*** Texto fornecido ***

Por: Mauro Santayana
Em sua cruzada contra o totalitarismo, Arthur Koestler disse que é possível explicar o racismo e identificar a origem da brutalidade dos torturadores e dos genocidas. Mas é necessário combatê-los, isolá-los, impedir que nos agridam e matem. Em alguns casos, podemos até mesmo curá-los. Mas isso não significa que devamos perdoá-los.
A aceitação das ideias alheias, que é o sumo das sociedades democráticas, tem limites e eles se encontram na intolerância dos fanáticos e extremistas.
Na verdade, dois são os vetores da brutalidade: o medo e a loucura. Os grandes assassinos são movidos pela paranoia, e a paranoia oscila entre o ilusório sentimento de absoluta potência e a frustração da impotência. É dessa forma que Adorno, em Mínima moralia, diz que o fascista é um masoquista, que só a mentira transforma em sádico, em agente da repressão.
Quem são esses jovens embrutecidos que agrediram um nordestino junto à Estação das Barcas, em Niterói — e foram contidos pelas pessoas que ali se encontravam? São trastes humanos, ainda que sejam trabalhadores e estudantes, tenham família e amigos. O que os faz reunir-se, armar-se, sair às ruas, a fim de agredir e — quando podem — matar outras pessoas?
Individualmente, apesar de suas artes marciais, seus socos ingleses, seus punhais e correntes de aço, são apenas seres acoelhados, agachados atrás de si mesmos, que só crescem quando se agrupam e se multiplicam, em suas patas, seus punhos, suas armas.
Eles não nasceram com garras, nem tendo a cruz suástica e outros símbolos riscados na pele. Foram crianças iguais às outras, que encontraram pela frente uma sociedade brutalizada pelo egoísmo.
Não é difícil que tenham sentido no lar o eco de uma civilização corrompida pela competição e destruída, em sua alma, sob o capitalismo sem freios. Às vezes nos esquecemos que só um por cento dos homens controla toda a riqueza do mundo.

*** Dados armazenados ***

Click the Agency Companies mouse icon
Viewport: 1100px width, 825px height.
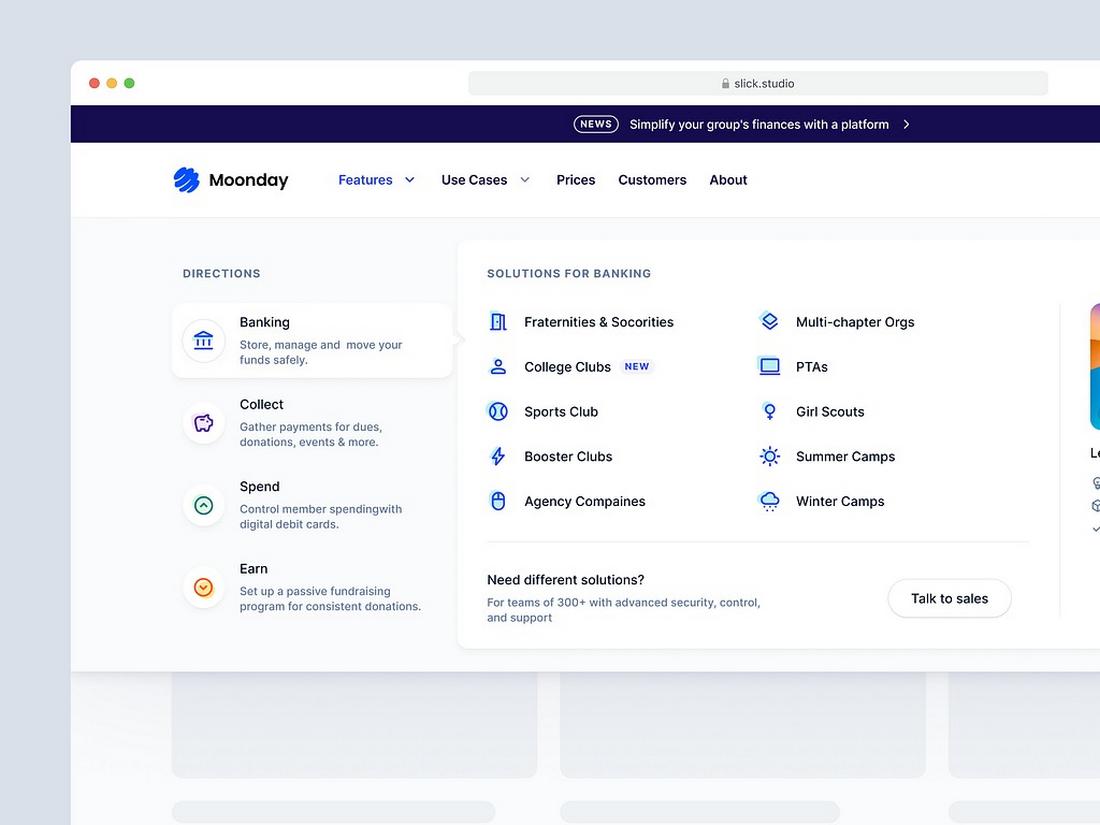[x=498, y=502]
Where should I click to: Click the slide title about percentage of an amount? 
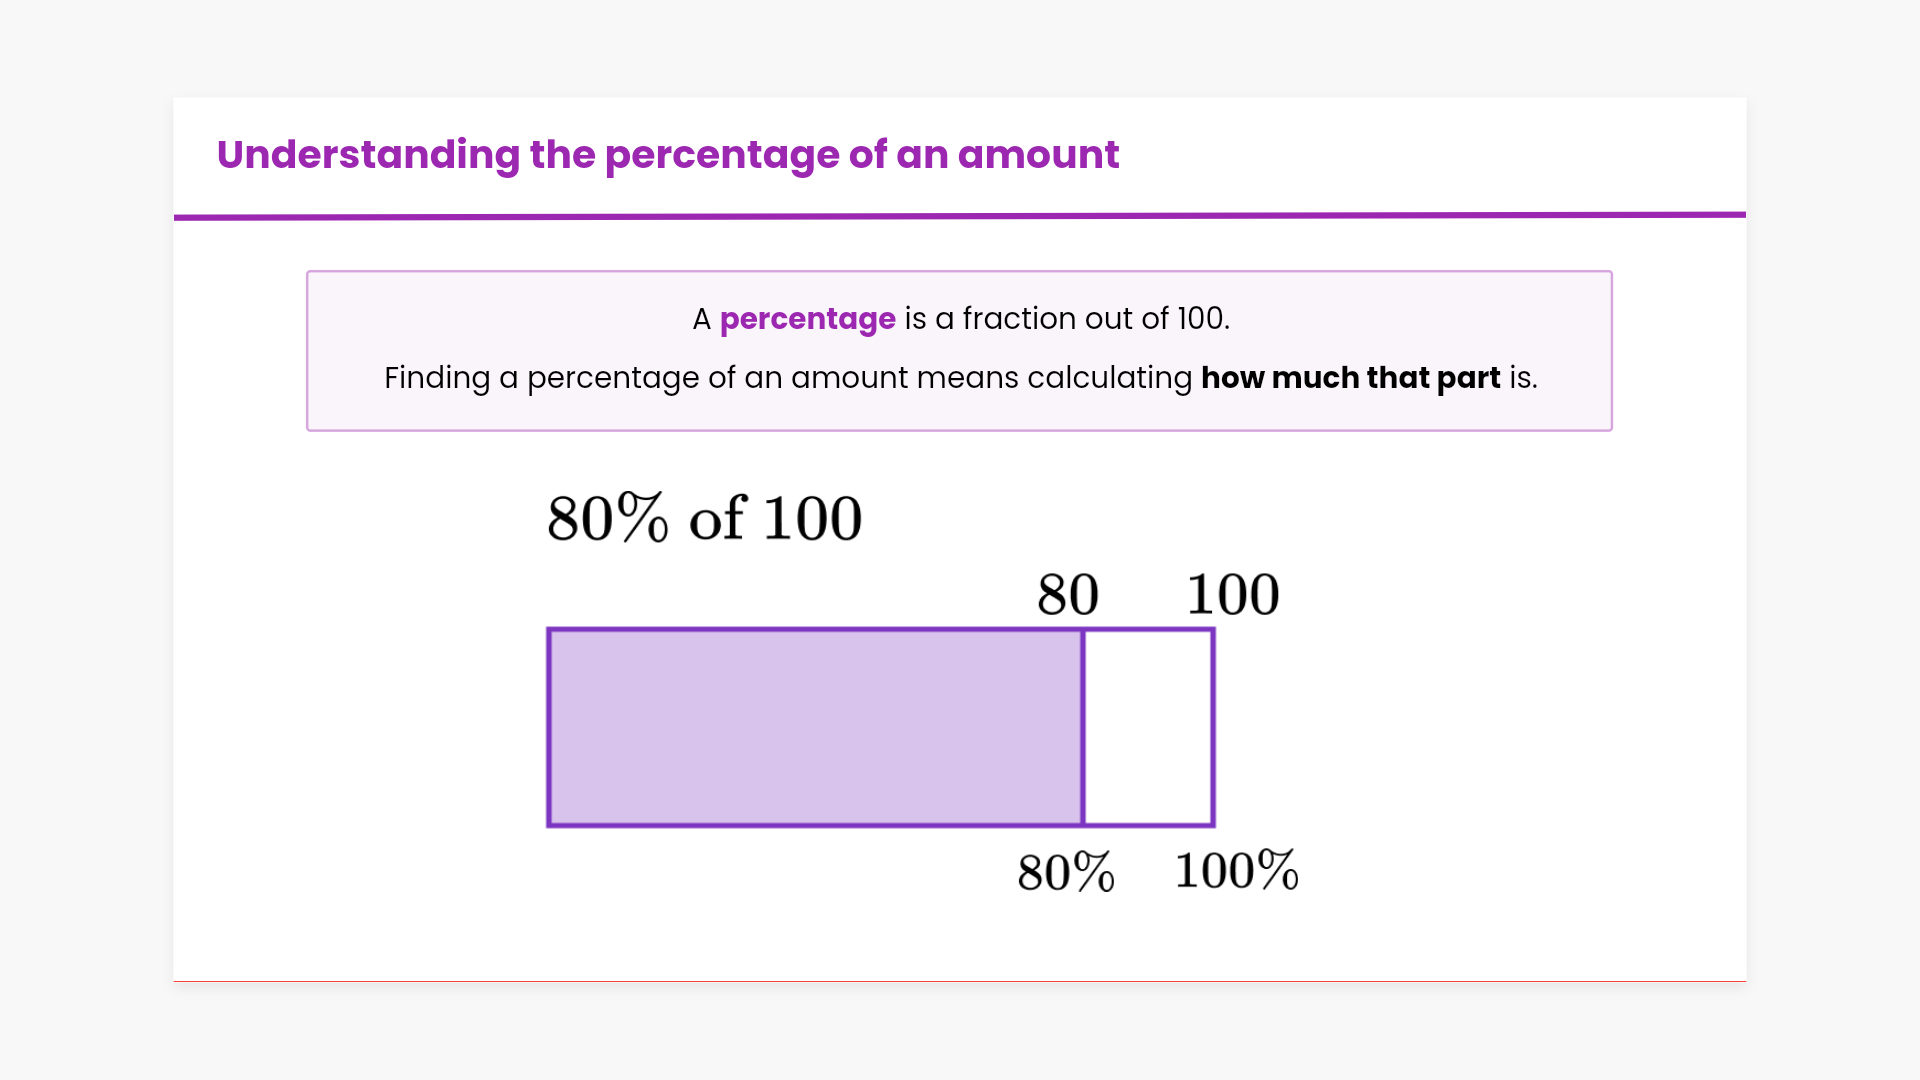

***

### Objetivo 1
Reescreva de forma mais concisa o parágrafo do texto fornecido que começa com "Na verdade, dois são os vetores", conservando suas informações principais.
### Objetivo 2
Escreva a continuação do texto fornecido sobre a brutalidade dos extremistas, começando logo após a frase final sobre a riqueza do mundo.

### Resposta da tarefa 1
A brutalidade tem dois vetores: o medo e a loucura. Os grandes assassinos são movidos pela paranoia, que oscila entre a ilusão de potência absoluta e a frustração da impotência. Por isso Adorno, em Mínima moralia, afirma que o fascista é um masoquista que só a mentira transforma em sádico e agente da repressão.

### Resposta da tarefa 2
Tampouco nasceram assim os que matam os moradores de rua, movidos pelo mesmo medo e pela mesma ideia de que é preciso manter as cidades “limpas”. Nestes últimos meses, tem aumentado o número de moradores de rua assassinados em todo o país — mas mais intensamente em São Paulo, no Rio, em Belo Horizonte, em Goiânia.
De acordo com as estatísticas, 195 deles foram mortos em 2012 e nos primeiros meses deste ano. A imprensa internacional está debitando o massacre à conveniência de “sanear” as maiores cidades, antes do afluxo de visitantes que se esperam para a Jornada Mundial da Juventude, neste ano, e para a Copa do Mundo, no ano que vem.
É bom lembrar que a matança de crianças na Candelária foi atribuída a uma “caixinha” de comerciantes da região, interessados em varrer as ruas desses bichos “incômodos e sujos”, que são os meninos pobres.
Há historiadores e antropólogos que amenizam o mal-estar contemporâneo diante dessa realidade, com a afirmação de que, desde as cavernas, o homem é naturalmente predador. Ocorre que, contra essa perturbadora condição de bichos que somos, prevaleceu o sentimento de solidariedade que nos tornou humanos, e foi possível sobreviver às catástrofes naturais, como os terremotos e as pestes, e às guerras continuadas. Mas, dentro da ideia dialética de que a quantidade altera a qualidade, chegamos a um ponto insuportável.
Há dois caminhos na luta contra essa nova barbárie. Um é o da fé religiosa, outro o da razão materialista. A fé — um acordo entre o homem primitivo e o mistério da vida, a que ele deu o nome de Deus — tem sido o principal suporte da espécie, sempre e quando ela não se perde no fanatismo.
A razão se encontra com a fé no exercício do humanismo. Mas há sempre razão na fé, como há fé na lógica do ateu. As duas posturas são de autodefesa da sociedade humana e se realizam na coerente ação política. Como disse Tomás de Aquino, a filosofia das coisas humanas só se concretiza com a prática da política.
Há novos pensadores, sobretudo na velha França, que buscam recuperar o humanismo de Marx, o do jovem filósofo dos Manuscritos econômicos e filosóficos, de 1844, e as suas reflexões sobre a alienação. O trabalho de Marx correspondeu à necessidade de defesa dos trabalhadores contra o liberalismo do século 19, e a desapiedada exploração dos pobres pelas oligarquias burguesas, substitutas do velho feudalismo.
Retornar a Marx é buscar novas e mais eficazes respostas contra o neoliberalismo de nossos dias. É ainda possível a aliança entre o humanismo cristão e os pensadores agnósticos, fundada em uma constatação fácil, a de que é preciso salvar o homem de si mesmo. É urgente salvá-lo do barbarismo reencontrado na estupidez do egoísmo neoliberal. Isso faria do planeta o seguro espaço da vida. O retorno esperado à Teologia da Libertação é uma das vias de acesso à Terra Prometida.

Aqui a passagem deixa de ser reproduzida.